Newly published information reveals first responders are among the highest musculoskeletal disorders due to an injury or illness. These disorders can affect the muscles, nerves, tendons, joints and cartilage in your upper and lower limbs, neck and lower back.
|Occupation||Incidence rate per 10,000 full-time workers||Number of days away from work cases|
|Emergency Medical Technicians and Paramedics||174.7||4,510|
|Reservation and Transportation Ticket Agents and Travel Clerks||146.4||1,740|
|Bus Drivers, Transit and Intercity||123.7||1,790|
|Telecommunications Equipment Installers and Repairers, Except Line Installers||123.2||2,800|
|Telecommunications Line Installers and Repairers||117||1,450|
|Laborers and Freight, Stock, and Material Movers, Hand||100||25,930|
|Light Truck or Delivery Services Drivers||87.4||8,430|
|Maids and Housekeeping Cleaners||82.4||6,240|
|All workers with musculoskeletal disorders||29.1||335,070|
Report data is provided by the Bureau of Labor Statistics (BLS) which measures labor market activity, working conditions, price changes, and productivity in the U.S. economy to support public and private decision making. As an agency of the U.S. Department of Labor it provides statistical guidance to the department and its agencies and works in partnership with those agencies to support their data needs.
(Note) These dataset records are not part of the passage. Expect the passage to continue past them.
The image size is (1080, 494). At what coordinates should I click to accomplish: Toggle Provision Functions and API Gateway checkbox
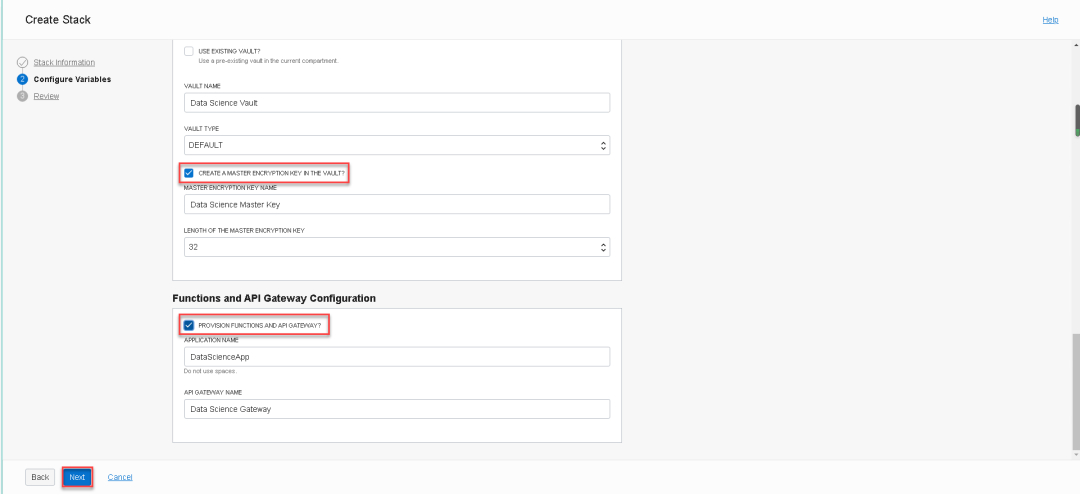189,325
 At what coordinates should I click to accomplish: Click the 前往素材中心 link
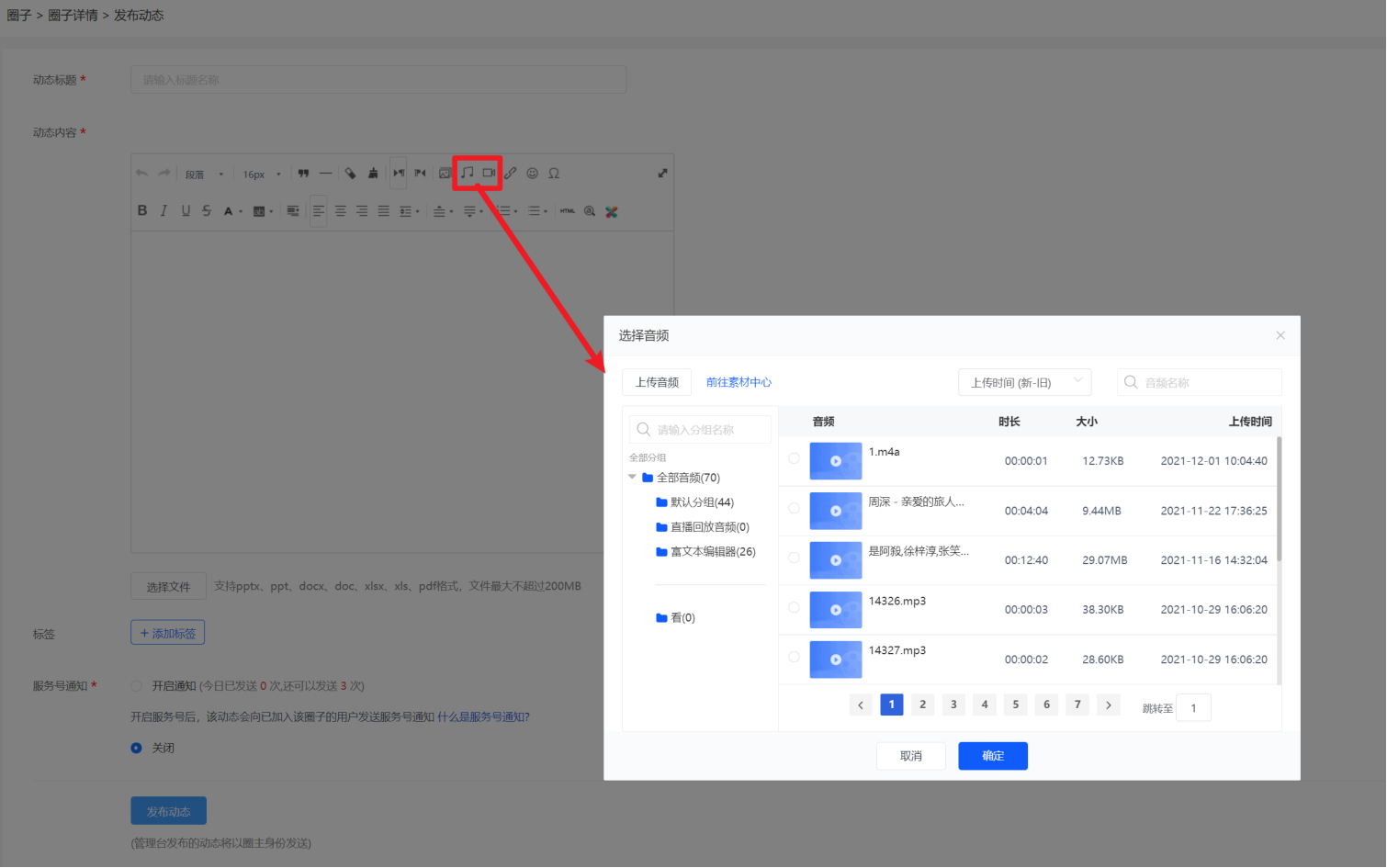739,382
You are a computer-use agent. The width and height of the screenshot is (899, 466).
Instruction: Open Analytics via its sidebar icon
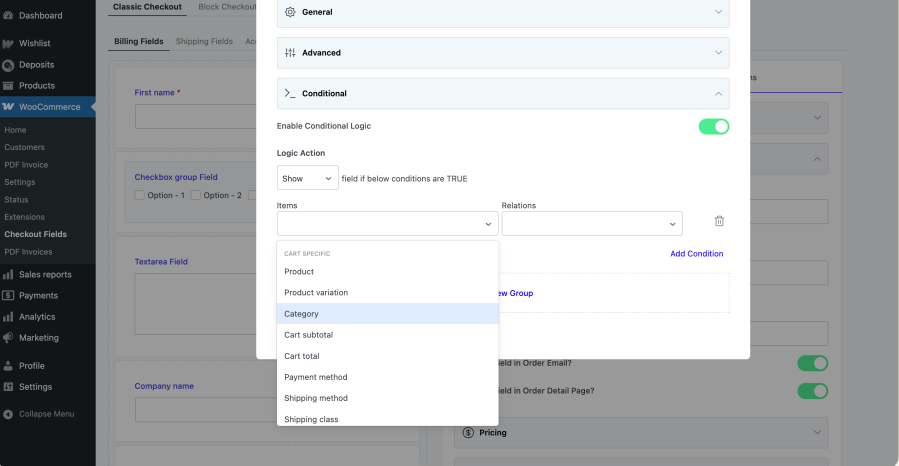8,317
- Incidence rates and numbers of nonfatal work-related injuries and illnesses are presented by industry and case types, including total recordable cases (TRC); days away from work, job transfer, or restriction (DART) cases; days away from work (DAFW) cases; and other recordable cases (ORC).
- Industry-level estimates for nonfatal injuries and illnesses combined and for injuries only are presented per 100 full-time workers for incidence rates and rounded to thousands for numbers of cases. Industry-level estimates of illness cases are presented per 10,000 full-time workers.
Case circumstances and worker characteristics
- Estimates of case circumstance and worker characteristics are presented for the subset of cases that resulted in days away from work (DAFW).
- Case circumstances include: event or exposure, source, nature of injury or illness, part of body, day of week and time of incident
- Worker characteristics include: occupation, gender, age, and race
- DAFW incidence rates are calculated per 10,000 full-time equivalent workers and case counts are rounded to the nearest ten.
- More information on the Survey of Occupational Injuries and Illnesses (SOII) can be found inthe BLS Handbook of Methods at www.bls.gov/opub/hom/soii/home.htm.
- Data users are cautioned to take into account the different levels of precision when analyzing estimates presented in these charts.
Standard Occupational Classification Manual, 2010, Office of Management and Budget.
Days-away-from-work cases include those that resulted in days away from work, some of which also included job transfer or restriction.
Note: Because of rounding and data exclusion of non-classifiable responses, data may not sum to the totals.